You can also download all simulator functions and modify them for your own purposes. Of course to modify these functions, you’ll need to do some coding.
For examples on using the simulators directly and how to modify them, read the package vignette by typing vignette('DSAIRM') into the R console.
The model we are exploring here belongs to a class of well-studied models in ecology known as predator-prey models. If you want to learn more about these kinds of models, see e.g. (Otto and Day 2011). The models in those references are described in the context of ecology, but results transfer to within-host situation. For somewhat similar within-host models (applied to TB and antibiotic resistance), see (Antia, Koella, and Perrot 1996; Handel, Margolis, and Levin 2009).
References
Antia, R, J C Koella, and V Perrot. 1996.
“Models of the Within-Host Dynamics of Persistent Mycobacterial Infections.” Proceedings.
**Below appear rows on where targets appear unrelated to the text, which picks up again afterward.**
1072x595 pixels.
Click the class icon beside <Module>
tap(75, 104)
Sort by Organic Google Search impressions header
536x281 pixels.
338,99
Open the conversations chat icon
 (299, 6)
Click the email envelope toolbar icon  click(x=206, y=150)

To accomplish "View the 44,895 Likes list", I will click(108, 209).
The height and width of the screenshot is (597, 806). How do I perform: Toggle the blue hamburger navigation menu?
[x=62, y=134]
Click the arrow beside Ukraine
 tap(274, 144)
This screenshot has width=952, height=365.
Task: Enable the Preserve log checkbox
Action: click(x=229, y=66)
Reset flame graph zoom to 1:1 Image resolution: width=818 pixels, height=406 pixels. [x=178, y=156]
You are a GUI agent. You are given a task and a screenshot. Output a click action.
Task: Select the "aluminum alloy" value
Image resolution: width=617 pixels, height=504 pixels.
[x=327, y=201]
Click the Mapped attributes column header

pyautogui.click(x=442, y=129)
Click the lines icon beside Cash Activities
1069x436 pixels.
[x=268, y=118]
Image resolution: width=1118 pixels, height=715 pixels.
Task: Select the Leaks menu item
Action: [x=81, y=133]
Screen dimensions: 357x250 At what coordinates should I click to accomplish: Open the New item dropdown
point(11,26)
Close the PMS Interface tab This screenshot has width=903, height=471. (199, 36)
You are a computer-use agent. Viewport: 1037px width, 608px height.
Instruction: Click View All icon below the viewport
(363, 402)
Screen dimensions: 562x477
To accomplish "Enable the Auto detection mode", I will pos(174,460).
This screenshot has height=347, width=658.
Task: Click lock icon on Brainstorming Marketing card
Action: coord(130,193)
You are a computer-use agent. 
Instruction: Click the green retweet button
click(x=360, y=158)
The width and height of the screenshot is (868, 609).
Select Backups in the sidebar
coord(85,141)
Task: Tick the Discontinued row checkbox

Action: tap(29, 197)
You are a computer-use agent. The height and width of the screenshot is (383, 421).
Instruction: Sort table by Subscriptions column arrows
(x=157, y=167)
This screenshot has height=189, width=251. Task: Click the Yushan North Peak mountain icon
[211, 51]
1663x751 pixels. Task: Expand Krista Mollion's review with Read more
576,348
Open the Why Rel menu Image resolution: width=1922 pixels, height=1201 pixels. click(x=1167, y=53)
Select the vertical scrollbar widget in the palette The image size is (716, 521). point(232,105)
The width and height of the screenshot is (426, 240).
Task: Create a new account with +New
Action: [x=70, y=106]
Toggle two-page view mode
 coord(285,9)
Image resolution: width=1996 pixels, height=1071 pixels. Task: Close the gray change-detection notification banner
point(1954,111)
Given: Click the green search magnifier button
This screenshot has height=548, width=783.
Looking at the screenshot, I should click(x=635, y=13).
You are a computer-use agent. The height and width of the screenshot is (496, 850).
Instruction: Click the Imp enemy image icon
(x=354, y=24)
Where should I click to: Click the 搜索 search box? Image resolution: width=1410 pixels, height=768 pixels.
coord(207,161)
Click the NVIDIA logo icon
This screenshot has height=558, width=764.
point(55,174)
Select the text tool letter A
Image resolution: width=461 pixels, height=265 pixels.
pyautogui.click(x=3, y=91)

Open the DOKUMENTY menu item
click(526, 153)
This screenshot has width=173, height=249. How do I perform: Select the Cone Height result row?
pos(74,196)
Biological Sciences 263 (March): 257–63.
https://doi.org/10.1098/rspb.1996.0040.
Handel, Andreas, Elisa Margolis, and Bruce R Levin. 2009.
“Exploring the Role of the Immune Response in Preventing Antibiotic Resistance.” Journal of Theoretical Biology 256 (February): 655–62.
https://doi.org/10.1016/j.jtbi.2008.10.025.
Otto, Sarah P, and Troy Day. 2011. A Biologist’s Guide to Mathematical Modeling in Ecology and Evolution. Princeton University Press.